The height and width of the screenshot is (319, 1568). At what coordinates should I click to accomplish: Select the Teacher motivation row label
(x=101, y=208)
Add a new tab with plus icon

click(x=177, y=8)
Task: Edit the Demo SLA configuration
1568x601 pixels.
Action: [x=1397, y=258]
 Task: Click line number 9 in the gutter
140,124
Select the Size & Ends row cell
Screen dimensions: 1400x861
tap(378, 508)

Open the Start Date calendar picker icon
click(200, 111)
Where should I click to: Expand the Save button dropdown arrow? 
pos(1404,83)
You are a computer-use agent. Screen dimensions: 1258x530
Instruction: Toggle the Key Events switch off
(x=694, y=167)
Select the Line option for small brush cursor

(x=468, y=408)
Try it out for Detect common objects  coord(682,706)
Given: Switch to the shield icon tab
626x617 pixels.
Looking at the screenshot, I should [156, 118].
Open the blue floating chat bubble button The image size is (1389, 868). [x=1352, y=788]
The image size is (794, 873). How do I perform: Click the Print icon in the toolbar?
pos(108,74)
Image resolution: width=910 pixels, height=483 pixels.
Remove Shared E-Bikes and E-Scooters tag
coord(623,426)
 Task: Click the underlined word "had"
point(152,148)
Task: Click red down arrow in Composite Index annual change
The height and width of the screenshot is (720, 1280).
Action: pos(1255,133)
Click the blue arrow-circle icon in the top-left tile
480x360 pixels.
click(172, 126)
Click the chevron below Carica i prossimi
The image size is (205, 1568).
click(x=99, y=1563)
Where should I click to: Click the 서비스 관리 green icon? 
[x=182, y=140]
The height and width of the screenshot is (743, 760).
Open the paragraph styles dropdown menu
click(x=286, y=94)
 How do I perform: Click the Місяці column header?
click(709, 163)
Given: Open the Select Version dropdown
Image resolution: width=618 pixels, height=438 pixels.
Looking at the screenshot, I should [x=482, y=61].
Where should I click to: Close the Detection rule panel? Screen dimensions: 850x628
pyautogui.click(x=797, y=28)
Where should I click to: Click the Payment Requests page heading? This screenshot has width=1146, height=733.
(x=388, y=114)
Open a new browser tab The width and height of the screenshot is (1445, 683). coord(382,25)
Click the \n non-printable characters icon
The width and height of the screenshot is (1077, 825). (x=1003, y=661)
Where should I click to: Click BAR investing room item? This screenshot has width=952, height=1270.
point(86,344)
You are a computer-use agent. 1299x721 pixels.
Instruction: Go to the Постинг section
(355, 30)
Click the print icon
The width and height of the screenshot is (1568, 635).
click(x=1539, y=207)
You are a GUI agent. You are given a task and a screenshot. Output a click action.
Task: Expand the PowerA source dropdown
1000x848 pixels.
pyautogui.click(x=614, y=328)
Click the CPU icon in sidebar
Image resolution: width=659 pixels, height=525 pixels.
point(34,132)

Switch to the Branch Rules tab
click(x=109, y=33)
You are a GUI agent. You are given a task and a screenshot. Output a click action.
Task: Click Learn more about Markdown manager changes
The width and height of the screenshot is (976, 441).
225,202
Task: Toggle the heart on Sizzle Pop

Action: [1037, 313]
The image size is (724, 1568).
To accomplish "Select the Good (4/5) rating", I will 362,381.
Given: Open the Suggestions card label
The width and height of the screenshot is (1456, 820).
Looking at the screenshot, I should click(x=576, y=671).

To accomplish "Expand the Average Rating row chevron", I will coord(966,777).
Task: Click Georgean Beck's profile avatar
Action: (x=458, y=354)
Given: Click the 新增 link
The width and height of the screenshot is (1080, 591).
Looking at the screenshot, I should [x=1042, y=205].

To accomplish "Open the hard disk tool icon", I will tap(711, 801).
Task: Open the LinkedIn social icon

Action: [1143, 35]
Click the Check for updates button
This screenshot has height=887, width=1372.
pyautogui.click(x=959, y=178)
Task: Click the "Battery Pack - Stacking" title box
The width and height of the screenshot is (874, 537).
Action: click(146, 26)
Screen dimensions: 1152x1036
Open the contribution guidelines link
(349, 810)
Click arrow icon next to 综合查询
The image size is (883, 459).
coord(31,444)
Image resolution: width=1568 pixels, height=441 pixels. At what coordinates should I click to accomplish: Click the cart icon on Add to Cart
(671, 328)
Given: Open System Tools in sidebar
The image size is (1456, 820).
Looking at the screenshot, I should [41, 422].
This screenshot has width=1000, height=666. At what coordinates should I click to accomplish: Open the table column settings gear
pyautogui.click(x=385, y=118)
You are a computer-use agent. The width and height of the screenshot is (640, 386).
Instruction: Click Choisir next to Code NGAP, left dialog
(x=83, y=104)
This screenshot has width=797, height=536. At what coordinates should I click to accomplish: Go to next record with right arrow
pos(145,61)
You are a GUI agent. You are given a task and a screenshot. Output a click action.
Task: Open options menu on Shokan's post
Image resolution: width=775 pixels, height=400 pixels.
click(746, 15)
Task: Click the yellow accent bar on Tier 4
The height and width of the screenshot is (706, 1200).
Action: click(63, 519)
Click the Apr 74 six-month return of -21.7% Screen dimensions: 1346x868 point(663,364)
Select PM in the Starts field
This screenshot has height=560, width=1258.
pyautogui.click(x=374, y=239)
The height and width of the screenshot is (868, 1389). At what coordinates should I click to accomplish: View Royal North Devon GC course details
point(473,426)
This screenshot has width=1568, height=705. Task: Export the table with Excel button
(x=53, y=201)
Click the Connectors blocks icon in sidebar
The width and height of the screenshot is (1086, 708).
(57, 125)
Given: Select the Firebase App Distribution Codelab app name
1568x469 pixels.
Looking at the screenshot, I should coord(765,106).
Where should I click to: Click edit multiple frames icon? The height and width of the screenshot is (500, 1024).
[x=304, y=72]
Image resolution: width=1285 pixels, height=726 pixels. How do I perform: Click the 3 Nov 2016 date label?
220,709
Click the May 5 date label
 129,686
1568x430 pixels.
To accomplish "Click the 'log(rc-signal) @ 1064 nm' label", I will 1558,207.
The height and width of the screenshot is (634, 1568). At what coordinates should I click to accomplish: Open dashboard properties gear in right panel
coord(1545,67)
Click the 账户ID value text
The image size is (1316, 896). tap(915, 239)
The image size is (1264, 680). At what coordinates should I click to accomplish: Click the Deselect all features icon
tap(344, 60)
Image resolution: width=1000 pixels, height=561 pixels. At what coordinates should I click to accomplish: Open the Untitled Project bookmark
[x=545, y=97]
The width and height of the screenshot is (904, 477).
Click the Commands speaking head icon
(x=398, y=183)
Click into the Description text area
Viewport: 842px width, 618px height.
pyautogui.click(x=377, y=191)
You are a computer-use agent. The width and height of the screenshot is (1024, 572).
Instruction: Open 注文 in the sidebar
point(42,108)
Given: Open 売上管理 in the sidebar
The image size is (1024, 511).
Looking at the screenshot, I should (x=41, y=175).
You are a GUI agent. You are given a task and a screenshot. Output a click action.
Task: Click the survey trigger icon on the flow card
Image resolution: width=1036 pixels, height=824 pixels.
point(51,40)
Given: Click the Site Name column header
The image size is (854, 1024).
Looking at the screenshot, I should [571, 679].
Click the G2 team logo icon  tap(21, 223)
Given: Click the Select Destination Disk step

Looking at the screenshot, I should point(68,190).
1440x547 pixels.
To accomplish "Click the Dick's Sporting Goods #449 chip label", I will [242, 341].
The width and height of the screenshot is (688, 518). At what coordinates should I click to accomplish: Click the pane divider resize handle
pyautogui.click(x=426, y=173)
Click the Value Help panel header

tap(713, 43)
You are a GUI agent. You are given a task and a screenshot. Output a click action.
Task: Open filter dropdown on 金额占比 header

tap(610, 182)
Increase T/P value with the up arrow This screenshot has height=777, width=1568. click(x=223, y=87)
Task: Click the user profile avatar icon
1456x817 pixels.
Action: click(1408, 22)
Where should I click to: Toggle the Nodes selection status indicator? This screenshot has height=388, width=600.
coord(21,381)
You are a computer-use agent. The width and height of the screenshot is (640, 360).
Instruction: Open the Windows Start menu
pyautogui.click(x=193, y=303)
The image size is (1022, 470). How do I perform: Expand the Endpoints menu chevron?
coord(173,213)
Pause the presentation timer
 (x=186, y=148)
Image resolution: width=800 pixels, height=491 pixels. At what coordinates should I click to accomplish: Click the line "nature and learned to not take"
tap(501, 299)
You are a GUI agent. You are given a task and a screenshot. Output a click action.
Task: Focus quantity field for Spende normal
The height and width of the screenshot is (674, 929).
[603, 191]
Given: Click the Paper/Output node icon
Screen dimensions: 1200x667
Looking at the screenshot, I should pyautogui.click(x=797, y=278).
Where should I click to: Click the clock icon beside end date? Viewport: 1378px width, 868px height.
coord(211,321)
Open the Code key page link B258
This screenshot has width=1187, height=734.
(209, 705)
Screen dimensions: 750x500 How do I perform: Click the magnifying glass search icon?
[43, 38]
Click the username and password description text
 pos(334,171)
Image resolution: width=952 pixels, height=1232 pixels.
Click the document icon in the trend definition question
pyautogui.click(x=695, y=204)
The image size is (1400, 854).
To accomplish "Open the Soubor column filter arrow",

....

EXERCISE DETAILS: Could you lay out the records as a JSON list of strings, one string per line, beginning at the line that has "Screen dimensions: 750x500" and stopping after the final line of the records, with blank lines left out?

RESULT OF THIS TASK:
[
  "Screen dimensions: 750x500 How do I perform: Click the magnifying glass search icon?",
  "[43, 38]",
  "Click the username and password description text",
  " pos(334,171)",
  "Image resolution: width=952 pixels, height=1232 pixels.",
  "Click the document icon in the trend definition question",
  "pyautogui.click(x=695, y=204)",
  "The image size is (1400, 854).",
  "To accomplish \"Open the Soubor column filter arrow\","
]